### WHAT YOU NEED TO DO
Examine each line of the data. Copy those that contain the string "panel".

### DATA FOR THE TASK
○ ○ ○ ○ ○

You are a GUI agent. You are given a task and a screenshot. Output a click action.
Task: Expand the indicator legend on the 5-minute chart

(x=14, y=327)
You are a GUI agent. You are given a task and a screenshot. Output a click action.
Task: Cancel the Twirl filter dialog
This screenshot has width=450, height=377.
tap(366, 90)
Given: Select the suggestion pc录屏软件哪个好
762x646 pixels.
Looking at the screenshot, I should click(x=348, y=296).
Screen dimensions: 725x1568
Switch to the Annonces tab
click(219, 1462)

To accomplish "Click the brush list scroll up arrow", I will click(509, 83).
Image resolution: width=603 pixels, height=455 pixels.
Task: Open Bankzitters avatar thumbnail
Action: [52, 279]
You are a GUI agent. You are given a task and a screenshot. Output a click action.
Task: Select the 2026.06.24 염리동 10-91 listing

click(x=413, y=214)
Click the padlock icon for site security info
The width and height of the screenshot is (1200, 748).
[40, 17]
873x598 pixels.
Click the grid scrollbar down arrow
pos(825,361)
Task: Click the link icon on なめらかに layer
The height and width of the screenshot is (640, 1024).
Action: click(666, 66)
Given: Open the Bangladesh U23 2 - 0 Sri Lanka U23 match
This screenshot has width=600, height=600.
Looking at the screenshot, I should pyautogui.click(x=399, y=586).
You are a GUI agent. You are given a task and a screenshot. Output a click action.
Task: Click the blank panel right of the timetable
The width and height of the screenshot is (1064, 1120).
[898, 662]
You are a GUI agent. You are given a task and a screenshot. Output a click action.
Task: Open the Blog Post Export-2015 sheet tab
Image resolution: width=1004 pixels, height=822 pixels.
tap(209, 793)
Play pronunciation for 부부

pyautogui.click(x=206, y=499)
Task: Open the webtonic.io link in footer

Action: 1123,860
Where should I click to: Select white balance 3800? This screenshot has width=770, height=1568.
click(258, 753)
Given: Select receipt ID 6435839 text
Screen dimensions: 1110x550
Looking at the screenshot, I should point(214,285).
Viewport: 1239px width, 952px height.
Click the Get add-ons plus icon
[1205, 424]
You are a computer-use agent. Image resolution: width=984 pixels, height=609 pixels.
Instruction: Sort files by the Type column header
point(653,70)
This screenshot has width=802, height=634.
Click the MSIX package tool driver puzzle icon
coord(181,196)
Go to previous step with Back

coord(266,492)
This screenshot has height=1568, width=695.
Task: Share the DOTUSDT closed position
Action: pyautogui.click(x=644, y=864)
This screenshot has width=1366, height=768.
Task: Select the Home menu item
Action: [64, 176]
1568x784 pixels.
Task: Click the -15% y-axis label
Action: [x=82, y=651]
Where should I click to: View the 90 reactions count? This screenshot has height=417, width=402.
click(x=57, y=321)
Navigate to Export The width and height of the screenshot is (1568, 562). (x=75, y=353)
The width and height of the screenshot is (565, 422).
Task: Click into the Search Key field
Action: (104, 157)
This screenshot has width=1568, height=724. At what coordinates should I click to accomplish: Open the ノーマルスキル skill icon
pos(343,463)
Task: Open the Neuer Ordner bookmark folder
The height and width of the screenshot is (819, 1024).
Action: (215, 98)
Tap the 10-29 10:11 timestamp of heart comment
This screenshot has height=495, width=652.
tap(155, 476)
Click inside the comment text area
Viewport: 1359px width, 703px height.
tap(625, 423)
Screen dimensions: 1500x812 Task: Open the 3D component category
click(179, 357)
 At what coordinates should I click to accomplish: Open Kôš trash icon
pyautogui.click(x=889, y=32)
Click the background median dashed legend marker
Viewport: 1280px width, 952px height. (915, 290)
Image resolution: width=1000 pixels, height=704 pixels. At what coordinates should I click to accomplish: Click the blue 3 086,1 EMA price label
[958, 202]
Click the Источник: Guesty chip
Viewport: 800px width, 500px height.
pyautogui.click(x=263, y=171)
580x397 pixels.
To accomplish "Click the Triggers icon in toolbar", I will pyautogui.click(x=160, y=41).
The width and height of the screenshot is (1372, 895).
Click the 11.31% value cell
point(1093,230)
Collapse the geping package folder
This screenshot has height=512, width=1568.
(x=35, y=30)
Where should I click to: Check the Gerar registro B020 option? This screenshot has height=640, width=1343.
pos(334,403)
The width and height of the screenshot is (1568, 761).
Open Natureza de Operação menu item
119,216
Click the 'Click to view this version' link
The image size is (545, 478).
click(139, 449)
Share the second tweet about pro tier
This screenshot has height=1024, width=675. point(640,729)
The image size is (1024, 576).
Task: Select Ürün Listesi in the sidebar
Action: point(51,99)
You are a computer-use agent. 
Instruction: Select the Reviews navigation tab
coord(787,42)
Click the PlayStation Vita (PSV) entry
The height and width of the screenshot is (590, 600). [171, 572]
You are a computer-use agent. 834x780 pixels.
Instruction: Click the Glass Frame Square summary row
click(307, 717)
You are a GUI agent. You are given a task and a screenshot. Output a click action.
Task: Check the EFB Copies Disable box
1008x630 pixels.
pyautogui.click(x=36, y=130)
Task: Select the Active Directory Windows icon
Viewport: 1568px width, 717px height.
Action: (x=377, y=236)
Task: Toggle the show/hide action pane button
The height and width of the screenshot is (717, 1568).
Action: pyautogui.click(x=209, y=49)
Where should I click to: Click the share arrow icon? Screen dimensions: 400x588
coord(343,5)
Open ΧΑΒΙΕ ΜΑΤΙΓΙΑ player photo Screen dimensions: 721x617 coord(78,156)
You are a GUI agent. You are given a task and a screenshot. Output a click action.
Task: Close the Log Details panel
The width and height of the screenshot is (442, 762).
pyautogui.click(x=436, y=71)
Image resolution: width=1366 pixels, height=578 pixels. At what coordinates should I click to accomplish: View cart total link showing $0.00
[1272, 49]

○ ○ ○ ○ ○

### RESPONSE TO THIS TASK
Task: Click the blank panel right of the timetable
Task: Close the Log Details panel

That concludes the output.